The power of a power property is a rule in exponentiation that is incredibly useful when dealing with exponential expressions. It allows you to simplify expressions when one term with an exponent is raised to another exponent. In simple terms, if you have

• \((a^m)^n\)

The property tells you to multiply the exponents:

• \(a^{m \times n}\).

This means that each time you encounter a situation where a combination of exponents exists within parentheses, you can simplify it quickly by applying this rule. This property is fundamental as it turns complex chains of exponents into simple multiplications, streamlining the expression significantly to make further calculations easier.
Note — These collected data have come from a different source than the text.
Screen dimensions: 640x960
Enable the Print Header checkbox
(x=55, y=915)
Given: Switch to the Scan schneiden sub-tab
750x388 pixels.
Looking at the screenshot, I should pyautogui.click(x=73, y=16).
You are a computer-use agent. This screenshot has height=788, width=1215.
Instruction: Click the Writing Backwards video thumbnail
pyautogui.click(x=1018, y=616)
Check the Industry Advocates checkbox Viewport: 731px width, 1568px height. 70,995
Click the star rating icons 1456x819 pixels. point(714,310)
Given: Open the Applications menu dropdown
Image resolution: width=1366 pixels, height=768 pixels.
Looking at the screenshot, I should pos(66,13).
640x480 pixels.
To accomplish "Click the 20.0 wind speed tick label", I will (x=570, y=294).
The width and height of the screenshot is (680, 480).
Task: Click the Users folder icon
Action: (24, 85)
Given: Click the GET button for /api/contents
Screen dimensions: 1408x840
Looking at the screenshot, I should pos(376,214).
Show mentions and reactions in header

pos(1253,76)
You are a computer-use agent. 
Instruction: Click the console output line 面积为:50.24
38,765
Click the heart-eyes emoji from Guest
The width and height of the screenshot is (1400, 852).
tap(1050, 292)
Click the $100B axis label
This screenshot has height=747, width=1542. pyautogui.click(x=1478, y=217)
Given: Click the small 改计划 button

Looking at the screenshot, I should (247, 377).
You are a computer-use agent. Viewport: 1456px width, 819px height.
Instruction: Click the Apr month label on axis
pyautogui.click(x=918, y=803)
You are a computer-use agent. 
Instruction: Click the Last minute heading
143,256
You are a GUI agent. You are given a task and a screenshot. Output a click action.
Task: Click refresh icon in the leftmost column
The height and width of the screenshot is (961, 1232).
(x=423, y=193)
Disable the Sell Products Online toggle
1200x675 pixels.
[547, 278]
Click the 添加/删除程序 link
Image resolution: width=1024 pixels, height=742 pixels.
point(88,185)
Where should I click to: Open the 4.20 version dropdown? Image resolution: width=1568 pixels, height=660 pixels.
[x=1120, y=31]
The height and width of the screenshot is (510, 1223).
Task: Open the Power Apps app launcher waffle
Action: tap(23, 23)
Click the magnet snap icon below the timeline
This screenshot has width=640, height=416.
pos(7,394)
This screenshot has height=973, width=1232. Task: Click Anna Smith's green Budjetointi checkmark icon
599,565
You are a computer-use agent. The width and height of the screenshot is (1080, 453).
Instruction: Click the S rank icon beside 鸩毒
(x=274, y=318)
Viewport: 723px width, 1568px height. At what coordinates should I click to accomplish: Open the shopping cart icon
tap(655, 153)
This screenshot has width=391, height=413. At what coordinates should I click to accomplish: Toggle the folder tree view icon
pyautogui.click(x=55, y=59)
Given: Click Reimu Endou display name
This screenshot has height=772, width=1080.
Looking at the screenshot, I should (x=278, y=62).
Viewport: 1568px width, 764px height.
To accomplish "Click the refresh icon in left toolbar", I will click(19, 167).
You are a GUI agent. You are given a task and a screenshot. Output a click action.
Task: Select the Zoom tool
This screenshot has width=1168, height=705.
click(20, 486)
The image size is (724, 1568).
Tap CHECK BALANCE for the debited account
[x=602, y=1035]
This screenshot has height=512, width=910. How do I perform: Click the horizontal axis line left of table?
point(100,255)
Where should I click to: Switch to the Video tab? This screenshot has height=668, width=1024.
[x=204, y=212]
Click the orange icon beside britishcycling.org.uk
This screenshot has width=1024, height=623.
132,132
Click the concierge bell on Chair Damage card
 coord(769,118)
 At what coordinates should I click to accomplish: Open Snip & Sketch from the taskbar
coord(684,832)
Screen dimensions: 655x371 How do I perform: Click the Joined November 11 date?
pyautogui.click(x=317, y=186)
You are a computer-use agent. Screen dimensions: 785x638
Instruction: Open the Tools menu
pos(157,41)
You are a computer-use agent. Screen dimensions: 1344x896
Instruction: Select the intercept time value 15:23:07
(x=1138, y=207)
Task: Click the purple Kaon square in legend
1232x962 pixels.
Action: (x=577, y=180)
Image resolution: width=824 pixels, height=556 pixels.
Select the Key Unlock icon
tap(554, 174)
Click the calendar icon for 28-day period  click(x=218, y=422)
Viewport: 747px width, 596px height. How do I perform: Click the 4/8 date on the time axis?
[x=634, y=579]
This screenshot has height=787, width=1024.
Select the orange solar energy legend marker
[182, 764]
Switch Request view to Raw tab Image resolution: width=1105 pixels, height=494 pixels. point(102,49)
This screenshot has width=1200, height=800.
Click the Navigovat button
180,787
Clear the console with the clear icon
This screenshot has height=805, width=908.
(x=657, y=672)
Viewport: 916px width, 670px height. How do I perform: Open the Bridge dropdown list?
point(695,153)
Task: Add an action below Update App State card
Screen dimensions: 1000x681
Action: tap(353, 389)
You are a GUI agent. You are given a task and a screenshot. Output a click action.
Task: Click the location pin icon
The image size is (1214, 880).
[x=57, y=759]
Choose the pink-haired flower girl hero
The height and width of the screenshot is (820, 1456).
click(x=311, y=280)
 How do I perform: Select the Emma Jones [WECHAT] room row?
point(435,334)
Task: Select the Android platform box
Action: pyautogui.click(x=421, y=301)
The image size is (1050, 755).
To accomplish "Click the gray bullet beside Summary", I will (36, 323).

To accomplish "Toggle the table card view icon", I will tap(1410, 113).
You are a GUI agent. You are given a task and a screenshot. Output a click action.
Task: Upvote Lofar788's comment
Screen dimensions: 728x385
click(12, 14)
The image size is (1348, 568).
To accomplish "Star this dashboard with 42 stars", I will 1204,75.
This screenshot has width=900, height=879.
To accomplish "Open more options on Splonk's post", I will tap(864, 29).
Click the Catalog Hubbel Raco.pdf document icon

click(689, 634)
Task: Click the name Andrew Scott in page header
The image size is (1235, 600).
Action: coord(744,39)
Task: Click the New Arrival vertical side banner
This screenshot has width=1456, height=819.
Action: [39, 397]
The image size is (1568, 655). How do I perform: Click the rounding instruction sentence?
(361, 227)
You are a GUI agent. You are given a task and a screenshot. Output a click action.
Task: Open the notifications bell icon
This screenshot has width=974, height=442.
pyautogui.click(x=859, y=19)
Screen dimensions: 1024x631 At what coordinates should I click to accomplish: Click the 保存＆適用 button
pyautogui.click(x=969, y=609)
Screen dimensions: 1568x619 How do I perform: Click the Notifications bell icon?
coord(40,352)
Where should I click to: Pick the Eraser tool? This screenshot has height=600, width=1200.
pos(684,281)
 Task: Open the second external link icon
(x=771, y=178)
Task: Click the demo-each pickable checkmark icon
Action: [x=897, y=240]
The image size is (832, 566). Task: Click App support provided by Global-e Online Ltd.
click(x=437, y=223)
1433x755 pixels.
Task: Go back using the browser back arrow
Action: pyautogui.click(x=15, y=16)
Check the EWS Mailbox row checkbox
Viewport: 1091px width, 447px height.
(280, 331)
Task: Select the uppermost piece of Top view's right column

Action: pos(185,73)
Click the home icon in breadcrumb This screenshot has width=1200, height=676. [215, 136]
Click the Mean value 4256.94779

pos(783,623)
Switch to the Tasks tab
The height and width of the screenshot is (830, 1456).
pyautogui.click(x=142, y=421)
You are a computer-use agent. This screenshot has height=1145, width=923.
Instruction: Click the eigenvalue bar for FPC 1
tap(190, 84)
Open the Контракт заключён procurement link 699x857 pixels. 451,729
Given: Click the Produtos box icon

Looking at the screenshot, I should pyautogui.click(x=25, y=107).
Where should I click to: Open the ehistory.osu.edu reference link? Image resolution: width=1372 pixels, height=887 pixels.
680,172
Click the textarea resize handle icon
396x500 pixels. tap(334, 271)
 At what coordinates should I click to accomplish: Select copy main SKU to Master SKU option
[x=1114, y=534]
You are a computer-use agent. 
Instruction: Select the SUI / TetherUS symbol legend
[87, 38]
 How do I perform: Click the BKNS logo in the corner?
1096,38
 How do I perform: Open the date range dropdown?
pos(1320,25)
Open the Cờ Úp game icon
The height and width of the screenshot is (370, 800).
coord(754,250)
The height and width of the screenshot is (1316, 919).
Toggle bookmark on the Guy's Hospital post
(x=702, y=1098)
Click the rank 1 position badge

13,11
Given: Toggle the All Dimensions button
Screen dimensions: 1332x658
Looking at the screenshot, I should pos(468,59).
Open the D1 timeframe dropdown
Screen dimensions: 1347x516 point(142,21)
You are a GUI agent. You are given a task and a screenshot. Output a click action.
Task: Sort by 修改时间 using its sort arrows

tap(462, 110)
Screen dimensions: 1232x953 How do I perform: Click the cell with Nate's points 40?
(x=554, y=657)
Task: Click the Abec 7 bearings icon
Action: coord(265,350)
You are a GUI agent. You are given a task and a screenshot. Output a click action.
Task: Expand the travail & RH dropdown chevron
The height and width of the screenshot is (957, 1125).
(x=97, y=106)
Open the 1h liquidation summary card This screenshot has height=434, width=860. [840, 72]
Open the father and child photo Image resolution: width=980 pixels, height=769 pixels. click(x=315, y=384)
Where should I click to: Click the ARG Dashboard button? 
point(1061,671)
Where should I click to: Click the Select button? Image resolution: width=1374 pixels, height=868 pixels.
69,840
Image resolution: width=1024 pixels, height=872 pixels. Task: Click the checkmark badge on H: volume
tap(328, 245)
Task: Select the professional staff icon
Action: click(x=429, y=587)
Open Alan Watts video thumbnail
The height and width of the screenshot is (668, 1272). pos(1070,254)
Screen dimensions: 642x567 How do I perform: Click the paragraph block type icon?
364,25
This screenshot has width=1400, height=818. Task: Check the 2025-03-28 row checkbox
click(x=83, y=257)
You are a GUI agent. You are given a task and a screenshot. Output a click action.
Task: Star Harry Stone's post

Not only does it help in mathematics, but mastering it can also improve understanding in scientific contexts where exponents frequently appear.

Simplifying expressions is an essential skill in algebra. It involves rewriting expressions in a simpler or more efficient way. In the exercise given, the simplification begins by expressing numbers like 64 and 16 with the same base. Here:

• 64 is simplified to \(4^3\)
• 16 is simplified to \(4^2\)

Rewriting the numbers with a common base helps expose the deeper structure of the equation, allowing properties of exponents (like the power of a power property) to be used effectively. Once the expression is simplified, the problem becomes much easier to tackle, as seen with the transformed equation \((4^3)^x = 4^2\). This not only aids in solving complex equations step-by-step but also reduces error and enhances comprehension of underlying mathematical principles.

Solving equations is the process of finding the variable that satisfies an equality. In exponential equations, like the one provided, this process often involves using the properties of exponents. Once rewritten as:

• \(4^{3x} = 4^2\)

The art of solving such equations lies in identifying that, with identical bases, you can equate the exponents. Thus:

• set \(3x = 2\)

And solve by isolating the variable. In our example, divide both sides by 3 to find \(x = \frac{2}{3}\). This technique of setting bases equal is cornerstone in solving exponential equations. Mastery in this not only aids in efficiently handling equations of power but also in grasping the concept of exponential growth and decay encountered in various scientific and real-world scenarios.